[Stored data entries]
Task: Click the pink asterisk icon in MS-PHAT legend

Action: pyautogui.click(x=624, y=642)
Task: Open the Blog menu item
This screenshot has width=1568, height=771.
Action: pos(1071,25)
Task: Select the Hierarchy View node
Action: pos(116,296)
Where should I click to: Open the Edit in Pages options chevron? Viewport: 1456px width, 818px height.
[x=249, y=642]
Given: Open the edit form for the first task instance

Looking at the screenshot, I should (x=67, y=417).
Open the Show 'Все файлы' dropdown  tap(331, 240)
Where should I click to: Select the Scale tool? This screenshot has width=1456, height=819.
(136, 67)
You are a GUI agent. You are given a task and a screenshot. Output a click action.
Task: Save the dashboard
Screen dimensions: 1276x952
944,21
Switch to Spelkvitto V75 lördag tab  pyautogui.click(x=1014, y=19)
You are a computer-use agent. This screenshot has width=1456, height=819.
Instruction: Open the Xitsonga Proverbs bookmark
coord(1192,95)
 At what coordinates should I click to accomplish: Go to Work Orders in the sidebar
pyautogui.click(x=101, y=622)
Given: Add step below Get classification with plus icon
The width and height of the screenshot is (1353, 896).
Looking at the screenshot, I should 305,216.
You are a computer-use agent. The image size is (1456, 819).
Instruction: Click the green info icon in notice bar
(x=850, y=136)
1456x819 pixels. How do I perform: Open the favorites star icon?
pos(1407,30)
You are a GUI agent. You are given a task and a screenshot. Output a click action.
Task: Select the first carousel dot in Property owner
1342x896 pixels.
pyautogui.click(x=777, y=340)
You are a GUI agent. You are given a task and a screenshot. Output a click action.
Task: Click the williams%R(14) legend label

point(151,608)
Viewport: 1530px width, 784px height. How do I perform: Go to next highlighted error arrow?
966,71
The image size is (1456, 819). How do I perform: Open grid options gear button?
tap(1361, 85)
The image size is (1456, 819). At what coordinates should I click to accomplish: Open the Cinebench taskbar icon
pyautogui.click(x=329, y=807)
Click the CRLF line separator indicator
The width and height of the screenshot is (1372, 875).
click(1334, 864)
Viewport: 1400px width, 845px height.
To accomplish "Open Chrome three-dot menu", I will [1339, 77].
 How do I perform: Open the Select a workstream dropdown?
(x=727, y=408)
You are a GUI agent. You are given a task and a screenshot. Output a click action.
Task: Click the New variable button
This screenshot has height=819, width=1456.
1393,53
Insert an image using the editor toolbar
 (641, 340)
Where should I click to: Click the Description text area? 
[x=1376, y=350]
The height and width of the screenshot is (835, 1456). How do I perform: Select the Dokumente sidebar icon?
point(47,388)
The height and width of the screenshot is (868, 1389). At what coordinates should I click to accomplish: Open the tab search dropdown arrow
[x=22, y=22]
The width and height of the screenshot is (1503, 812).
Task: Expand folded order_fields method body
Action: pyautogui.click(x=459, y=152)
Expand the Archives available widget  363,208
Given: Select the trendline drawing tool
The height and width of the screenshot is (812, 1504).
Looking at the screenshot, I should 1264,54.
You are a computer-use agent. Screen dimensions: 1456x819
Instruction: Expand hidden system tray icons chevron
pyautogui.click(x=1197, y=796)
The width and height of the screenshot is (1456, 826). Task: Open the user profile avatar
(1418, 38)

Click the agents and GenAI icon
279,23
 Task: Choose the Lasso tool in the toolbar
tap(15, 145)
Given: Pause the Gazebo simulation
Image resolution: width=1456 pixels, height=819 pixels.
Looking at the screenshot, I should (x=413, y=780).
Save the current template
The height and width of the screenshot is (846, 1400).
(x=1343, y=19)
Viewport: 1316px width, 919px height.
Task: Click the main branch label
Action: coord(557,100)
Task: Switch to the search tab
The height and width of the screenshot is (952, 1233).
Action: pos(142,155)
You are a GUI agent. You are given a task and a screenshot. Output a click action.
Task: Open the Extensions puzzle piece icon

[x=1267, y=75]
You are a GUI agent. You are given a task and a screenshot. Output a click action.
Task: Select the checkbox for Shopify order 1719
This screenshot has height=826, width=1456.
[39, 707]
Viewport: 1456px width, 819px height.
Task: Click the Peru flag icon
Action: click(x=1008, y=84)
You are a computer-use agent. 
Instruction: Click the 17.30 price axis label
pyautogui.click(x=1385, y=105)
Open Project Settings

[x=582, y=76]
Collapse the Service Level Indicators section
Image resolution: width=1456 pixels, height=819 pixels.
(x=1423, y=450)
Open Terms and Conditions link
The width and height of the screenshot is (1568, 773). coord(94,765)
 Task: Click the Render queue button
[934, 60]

> _Task item_
The word "Switch" may appear in several lines of the data; copy every line where it does.

> _Output of the task_
Switch to Spelkvitto V75 lördag tab  pyautogui.click(x=1014, y=19)
Task: Switch to the search tab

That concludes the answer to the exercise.